INSTRUCTIONS TO FOLLOW
Once the line holding "The image size is (614, 615)." is found in the entries below, transcribe exactly every line up to and including the one holding "the 11 replies", but leave out the pictures.

INPUT DATA
<<<<
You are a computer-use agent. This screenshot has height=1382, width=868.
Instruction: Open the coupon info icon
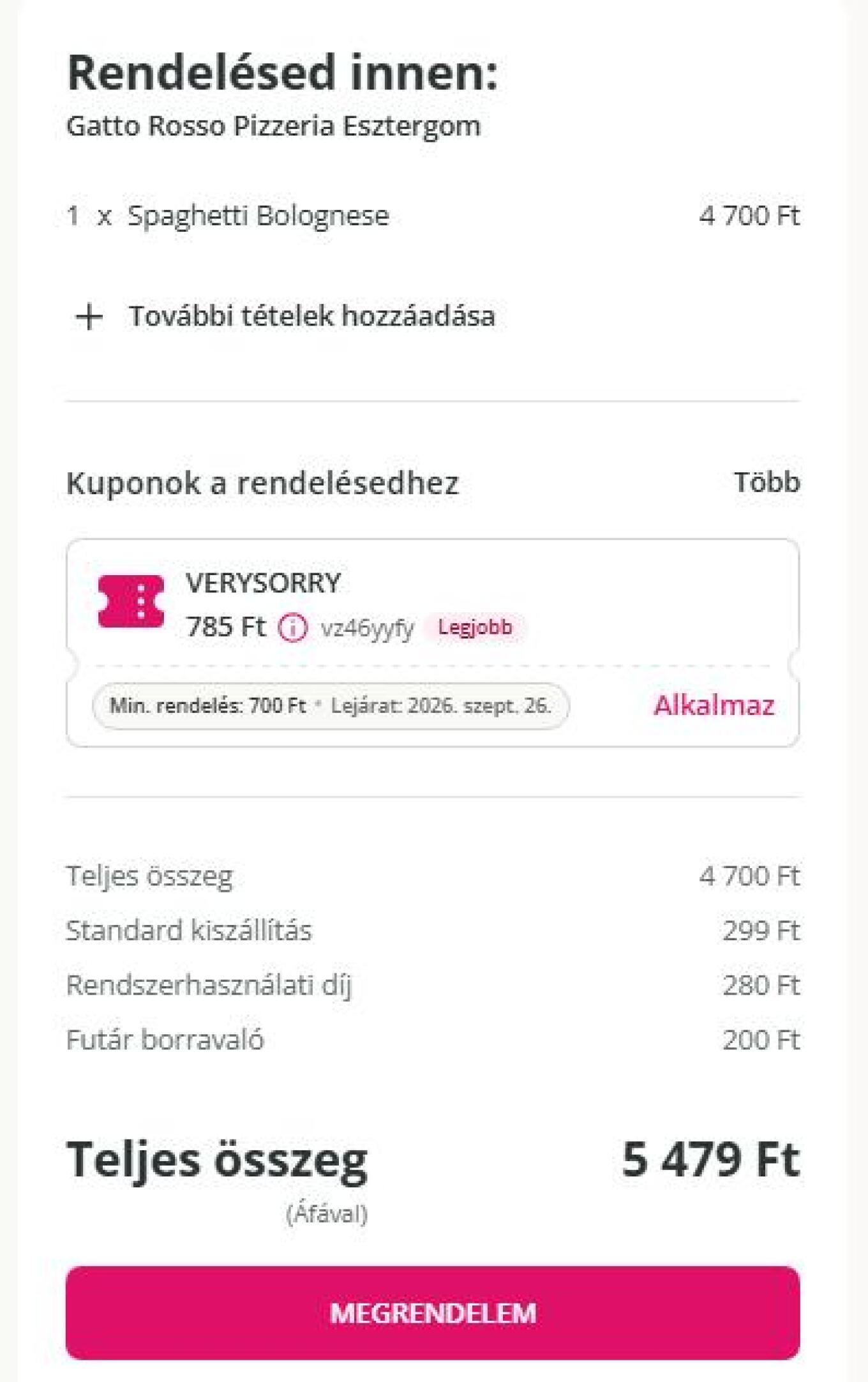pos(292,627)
>>>>
<<<<
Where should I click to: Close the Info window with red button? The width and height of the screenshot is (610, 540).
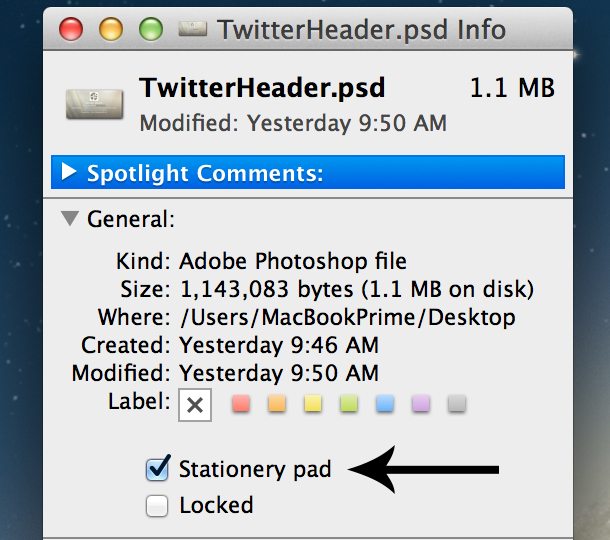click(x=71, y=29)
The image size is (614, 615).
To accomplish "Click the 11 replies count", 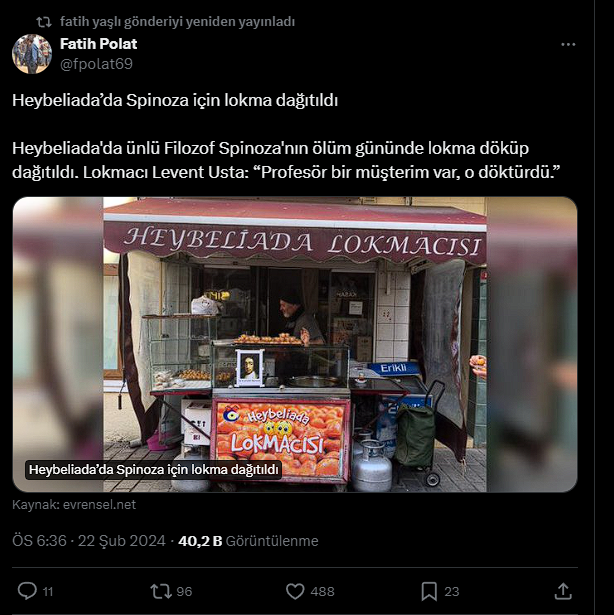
>>>>
ANSWER TO THE PROBLEM
The image size is (614, 615).
To accomplish "Click the 11 replies count", 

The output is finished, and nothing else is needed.